--- RECORDS FOR THE EXERCISE Enclosed Below ---

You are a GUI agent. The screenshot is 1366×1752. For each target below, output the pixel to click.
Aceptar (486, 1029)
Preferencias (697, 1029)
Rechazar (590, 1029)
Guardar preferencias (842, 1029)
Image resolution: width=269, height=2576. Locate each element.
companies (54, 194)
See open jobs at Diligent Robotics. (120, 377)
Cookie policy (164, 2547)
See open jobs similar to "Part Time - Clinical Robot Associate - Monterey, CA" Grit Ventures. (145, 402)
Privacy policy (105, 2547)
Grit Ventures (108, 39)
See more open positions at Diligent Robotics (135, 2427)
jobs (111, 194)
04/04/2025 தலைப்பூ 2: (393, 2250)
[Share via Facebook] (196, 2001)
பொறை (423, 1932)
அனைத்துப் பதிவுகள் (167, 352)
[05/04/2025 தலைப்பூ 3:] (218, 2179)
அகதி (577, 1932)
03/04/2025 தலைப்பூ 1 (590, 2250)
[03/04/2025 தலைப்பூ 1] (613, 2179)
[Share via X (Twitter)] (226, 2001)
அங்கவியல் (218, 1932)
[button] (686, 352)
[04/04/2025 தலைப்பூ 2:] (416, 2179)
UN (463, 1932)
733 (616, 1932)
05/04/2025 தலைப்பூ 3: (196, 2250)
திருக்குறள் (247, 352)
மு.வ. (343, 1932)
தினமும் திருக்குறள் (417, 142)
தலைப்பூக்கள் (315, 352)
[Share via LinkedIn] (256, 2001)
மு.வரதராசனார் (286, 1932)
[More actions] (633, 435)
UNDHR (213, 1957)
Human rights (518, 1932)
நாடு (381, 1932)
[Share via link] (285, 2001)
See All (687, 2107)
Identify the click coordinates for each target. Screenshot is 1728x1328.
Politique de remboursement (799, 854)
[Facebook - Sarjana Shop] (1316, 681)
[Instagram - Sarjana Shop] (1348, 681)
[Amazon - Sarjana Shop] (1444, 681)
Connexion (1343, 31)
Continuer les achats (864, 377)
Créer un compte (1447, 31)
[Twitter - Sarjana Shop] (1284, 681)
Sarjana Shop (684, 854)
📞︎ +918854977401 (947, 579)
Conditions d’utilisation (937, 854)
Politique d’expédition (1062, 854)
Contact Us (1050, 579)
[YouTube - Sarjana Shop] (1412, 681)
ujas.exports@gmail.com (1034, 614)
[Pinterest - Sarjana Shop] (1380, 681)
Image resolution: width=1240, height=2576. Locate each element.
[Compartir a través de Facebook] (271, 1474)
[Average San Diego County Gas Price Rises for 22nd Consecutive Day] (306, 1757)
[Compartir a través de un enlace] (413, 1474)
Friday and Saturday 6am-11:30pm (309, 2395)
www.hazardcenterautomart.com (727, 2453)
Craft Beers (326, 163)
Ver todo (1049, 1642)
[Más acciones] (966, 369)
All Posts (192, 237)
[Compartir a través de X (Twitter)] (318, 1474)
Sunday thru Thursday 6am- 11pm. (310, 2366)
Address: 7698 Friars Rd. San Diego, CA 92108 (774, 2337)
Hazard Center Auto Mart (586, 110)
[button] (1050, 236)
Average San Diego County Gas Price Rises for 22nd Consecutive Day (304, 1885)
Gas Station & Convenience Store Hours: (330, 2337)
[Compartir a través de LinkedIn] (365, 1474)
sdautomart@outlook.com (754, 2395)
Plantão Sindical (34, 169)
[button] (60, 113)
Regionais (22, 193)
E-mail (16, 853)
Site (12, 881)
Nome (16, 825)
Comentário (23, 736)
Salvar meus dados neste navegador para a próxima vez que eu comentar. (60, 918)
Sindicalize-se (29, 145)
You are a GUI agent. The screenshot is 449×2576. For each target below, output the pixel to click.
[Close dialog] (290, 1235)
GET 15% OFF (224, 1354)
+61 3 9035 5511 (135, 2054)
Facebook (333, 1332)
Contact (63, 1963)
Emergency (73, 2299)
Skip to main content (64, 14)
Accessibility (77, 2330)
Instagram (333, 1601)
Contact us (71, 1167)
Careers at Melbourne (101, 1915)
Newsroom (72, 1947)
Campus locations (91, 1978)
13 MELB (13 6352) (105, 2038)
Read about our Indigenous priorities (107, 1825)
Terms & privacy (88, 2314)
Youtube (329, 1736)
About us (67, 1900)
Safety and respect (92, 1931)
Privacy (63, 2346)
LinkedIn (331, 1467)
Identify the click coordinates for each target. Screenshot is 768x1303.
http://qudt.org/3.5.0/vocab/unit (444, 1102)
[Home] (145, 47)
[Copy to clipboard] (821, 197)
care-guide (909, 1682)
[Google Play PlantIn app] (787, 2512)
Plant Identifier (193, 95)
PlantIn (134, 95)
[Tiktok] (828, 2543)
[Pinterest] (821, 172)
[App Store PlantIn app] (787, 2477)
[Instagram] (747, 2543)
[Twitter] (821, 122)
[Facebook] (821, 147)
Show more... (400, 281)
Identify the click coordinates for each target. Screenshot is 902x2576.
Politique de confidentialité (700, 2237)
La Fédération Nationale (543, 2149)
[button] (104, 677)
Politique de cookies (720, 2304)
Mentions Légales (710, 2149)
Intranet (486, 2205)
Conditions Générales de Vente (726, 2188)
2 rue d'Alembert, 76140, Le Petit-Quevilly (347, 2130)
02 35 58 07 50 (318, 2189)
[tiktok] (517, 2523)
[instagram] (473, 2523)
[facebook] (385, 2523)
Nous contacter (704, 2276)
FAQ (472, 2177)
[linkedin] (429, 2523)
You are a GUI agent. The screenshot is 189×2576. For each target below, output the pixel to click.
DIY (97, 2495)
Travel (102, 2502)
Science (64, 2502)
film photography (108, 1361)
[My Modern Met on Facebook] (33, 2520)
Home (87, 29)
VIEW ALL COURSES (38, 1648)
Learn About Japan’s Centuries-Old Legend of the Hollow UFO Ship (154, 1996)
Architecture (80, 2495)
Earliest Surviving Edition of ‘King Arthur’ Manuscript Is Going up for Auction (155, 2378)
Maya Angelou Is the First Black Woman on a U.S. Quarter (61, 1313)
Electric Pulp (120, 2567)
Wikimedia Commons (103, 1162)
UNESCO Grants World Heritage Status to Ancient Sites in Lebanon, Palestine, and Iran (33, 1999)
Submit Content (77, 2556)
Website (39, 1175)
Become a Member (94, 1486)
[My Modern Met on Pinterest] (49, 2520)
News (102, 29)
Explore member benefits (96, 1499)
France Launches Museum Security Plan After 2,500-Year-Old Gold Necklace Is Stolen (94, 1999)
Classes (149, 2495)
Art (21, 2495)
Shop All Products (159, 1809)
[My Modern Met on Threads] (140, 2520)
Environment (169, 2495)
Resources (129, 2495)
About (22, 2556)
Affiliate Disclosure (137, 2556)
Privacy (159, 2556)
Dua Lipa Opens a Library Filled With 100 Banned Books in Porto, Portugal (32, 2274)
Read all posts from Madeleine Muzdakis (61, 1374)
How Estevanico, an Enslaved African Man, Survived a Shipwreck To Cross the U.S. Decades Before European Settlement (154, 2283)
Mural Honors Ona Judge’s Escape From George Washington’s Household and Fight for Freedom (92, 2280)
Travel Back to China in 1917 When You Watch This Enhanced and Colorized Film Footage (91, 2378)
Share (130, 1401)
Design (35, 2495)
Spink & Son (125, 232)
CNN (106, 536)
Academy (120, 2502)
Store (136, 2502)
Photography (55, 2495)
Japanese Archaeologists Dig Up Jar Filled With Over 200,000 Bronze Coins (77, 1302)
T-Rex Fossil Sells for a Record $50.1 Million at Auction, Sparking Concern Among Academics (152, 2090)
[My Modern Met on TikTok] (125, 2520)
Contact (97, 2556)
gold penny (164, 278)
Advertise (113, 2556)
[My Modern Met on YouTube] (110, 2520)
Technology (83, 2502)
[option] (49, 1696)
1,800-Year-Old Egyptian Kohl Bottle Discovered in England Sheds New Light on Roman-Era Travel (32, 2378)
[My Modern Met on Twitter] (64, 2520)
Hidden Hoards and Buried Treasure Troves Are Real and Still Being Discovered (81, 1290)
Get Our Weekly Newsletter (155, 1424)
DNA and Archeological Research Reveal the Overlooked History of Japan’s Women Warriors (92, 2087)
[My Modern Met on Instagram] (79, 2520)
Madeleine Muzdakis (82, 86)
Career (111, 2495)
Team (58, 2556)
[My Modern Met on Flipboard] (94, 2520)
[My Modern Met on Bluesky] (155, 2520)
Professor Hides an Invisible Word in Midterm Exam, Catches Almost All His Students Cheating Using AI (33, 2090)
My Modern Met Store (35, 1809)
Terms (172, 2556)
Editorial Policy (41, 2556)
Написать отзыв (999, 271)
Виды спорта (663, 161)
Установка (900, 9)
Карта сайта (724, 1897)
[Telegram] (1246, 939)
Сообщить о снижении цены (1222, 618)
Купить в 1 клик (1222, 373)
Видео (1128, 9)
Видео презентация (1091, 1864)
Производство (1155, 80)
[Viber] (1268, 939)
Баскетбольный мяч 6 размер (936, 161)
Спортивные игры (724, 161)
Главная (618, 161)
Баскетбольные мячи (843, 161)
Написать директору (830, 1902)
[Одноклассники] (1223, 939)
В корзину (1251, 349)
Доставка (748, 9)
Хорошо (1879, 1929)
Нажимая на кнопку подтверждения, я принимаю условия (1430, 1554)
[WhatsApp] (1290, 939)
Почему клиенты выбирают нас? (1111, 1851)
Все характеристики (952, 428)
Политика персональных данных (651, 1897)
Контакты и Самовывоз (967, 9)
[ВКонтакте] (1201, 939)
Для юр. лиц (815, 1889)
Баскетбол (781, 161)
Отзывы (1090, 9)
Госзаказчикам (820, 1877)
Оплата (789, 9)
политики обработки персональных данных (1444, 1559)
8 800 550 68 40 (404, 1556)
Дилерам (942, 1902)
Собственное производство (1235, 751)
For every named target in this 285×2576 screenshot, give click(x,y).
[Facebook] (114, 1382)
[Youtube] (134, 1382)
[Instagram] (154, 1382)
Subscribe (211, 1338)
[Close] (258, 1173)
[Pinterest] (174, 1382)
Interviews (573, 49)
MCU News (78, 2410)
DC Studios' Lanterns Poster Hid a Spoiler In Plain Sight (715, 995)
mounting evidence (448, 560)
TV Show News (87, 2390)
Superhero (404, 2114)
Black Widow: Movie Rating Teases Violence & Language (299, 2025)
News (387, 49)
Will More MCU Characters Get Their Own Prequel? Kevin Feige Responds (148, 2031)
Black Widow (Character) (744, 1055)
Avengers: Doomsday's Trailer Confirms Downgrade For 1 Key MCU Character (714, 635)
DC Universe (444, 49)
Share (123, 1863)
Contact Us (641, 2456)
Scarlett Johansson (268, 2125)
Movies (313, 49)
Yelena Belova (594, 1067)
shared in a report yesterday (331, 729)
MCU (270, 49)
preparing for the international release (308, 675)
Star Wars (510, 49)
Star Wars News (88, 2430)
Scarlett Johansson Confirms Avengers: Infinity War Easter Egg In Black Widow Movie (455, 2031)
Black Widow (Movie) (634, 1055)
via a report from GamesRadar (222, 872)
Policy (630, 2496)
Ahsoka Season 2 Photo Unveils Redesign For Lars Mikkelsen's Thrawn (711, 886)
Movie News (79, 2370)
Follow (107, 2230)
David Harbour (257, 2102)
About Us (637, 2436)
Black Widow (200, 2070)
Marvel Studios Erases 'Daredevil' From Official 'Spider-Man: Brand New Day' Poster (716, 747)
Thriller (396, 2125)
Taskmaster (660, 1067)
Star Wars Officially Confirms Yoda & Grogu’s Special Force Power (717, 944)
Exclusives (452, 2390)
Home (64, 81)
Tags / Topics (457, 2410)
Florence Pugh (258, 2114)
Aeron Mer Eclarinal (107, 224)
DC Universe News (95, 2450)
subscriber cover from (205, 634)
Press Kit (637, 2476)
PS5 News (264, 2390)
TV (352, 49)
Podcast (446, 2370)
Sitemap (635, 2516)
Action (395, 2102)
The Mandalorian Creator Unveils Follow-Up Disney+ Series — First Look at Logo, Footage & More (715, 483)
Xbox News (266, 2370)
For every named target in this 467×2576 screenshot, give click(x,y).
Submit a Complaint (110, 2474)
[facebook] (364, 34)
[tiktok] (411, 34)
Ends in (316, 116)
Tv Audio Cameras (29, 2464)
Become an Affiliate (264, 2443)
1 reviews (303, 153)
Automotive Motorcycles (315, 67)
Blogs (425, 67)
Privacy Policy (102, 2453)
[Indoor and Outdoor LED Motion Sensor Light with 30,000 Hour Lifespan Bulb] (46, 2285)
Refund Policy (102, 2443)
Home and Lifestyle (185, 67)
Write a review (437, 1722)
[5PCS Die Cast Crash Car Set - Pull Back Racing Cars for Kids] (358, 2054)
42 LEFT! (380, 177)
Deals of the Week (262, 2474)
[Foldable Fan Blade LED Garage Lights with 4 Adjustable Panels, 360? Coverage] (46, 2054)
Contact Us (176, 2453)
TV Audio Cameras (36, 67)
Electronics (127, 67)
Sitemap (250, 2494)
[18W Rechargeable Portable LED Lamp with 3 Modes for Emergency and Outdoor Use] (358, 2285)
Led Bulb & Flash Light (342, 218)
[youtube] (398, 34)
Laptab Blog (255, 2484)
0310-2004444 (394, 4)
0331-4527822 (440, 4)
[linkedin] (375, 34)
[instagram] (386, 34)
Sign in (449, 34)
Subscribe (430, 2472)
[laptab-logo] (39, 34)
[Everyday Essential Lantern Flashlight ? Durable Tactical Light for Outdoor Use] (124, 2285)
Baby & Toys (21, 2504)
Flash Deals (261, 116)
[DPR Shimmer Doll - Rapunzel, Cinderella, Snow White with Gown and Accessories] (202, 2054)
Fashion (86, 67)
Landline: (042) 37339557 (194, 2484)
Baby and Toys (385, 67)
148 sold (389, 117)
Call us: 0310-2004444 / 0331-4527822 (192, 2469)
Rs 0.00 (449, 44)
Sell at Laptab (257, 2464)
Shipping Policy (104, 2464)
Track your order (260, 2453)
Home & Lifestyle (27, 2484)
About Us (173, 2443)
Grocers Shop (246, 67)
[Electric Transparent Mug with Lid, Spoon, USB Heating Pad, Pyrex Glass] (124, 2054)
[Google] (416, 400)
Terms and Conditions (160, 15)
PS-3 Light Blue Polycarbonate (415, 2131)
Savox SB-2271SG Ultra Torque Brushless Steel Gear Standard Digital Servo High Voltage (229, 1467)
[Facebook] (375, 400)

--- End of Enclosed RECORDS FOR THE EXERCISE ---

WHAT YOU ARE ASKED TO DO:
In the listing above, locate the line containing "Design (35, 2495)" and the line containing "Japanese Archaeologists Dig". Transcribe those two lines and everything between them, exactly as written.

RESPONSE BELOW:
Design (35, 2495)
Spink & Son (125, 232)
CNN (106, 536)
Academy (120, 2502)
Store (136, 2502)
Photography (55, 2495)
Japanese Archaeologists Dig Up Jar Filled With Over 200,000 Bronze Coins (77, 1302)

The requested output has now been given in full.